Stored records:
^^^^^^^^^^^^^^^^
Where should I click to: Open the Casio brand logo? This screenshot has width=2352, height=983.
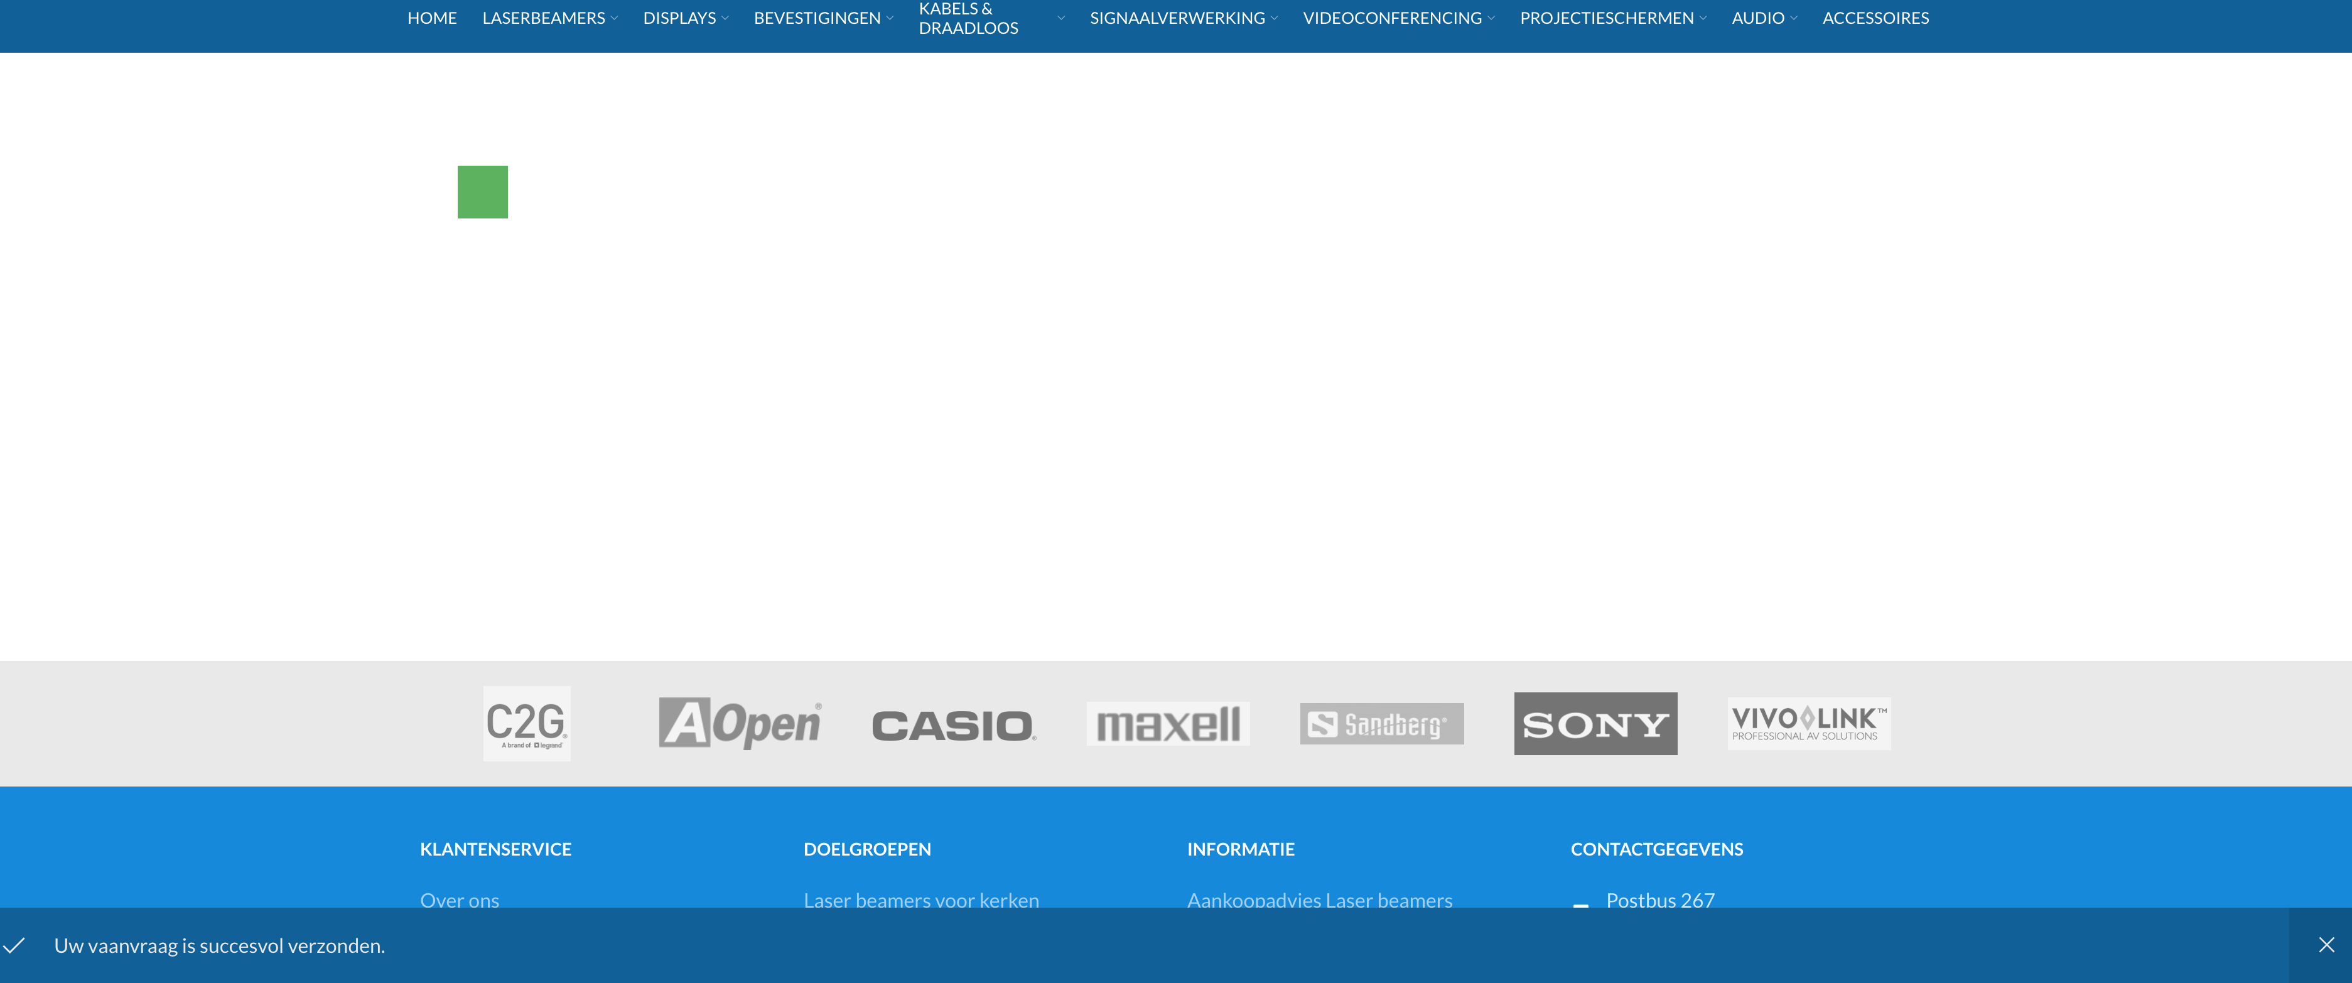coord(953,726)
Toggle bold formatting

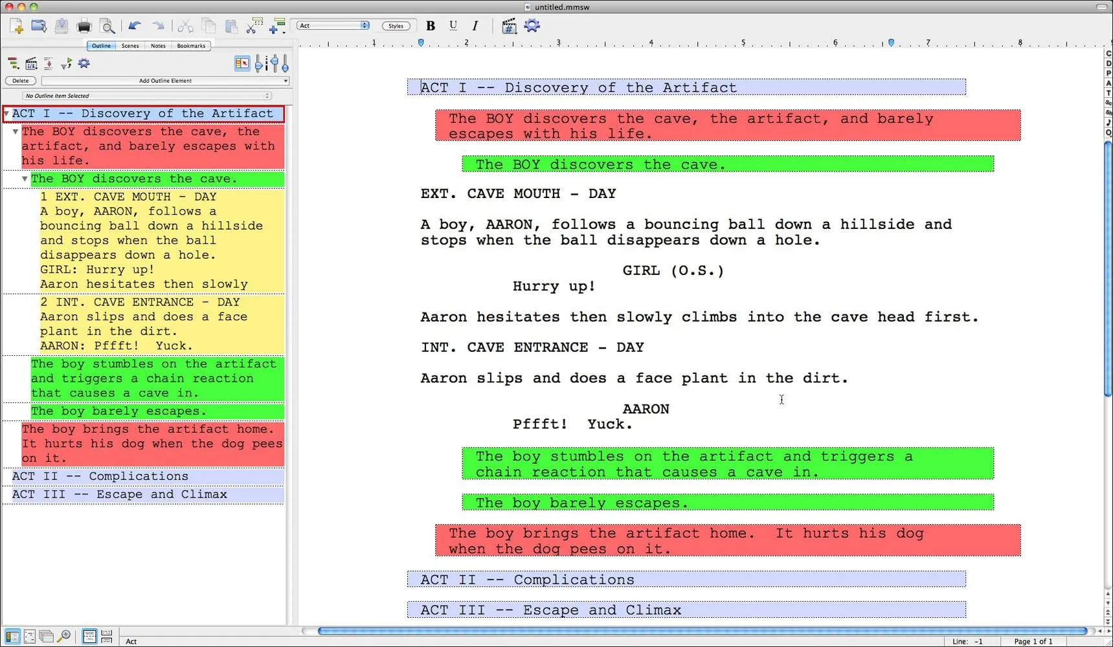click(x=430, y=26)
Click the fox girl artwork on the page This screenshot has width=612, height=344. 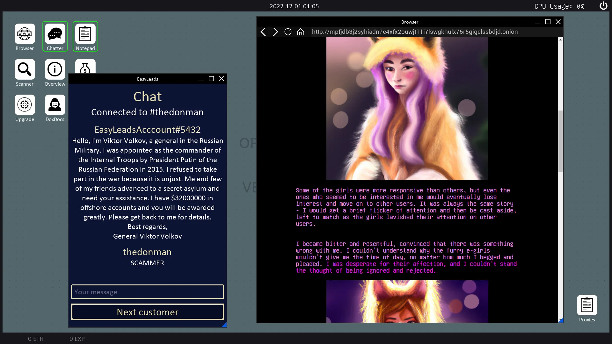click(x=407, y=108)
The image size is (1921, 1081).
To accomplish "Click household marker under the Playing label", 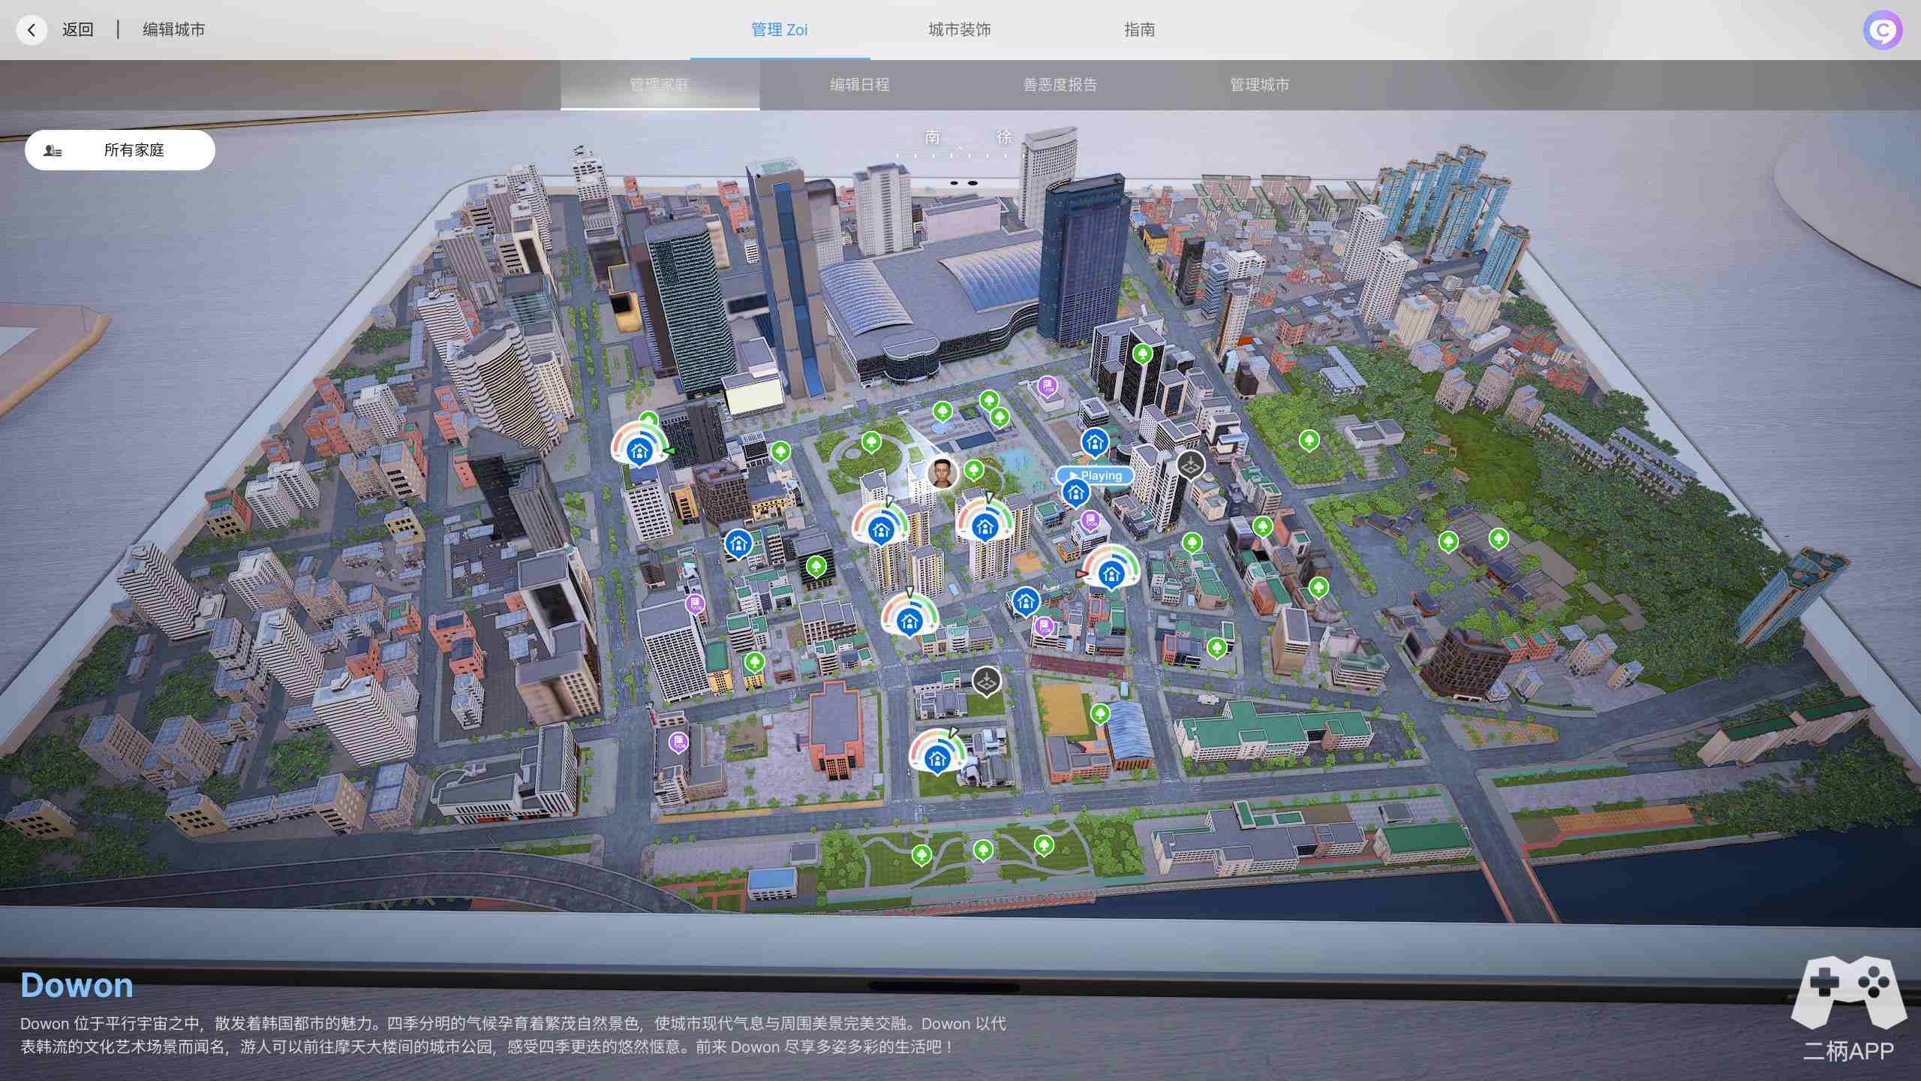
^^^^^^^^^^^^^^^^
# Task to complete
Only the lines from the line holding "The image size is (1921, 1081)." through the last line above belong in the answer, repeated exactly; the pictures do not.

# Task answer
The image size is (1921, 1081).
To accomplish "Click household marker under the Playing label", 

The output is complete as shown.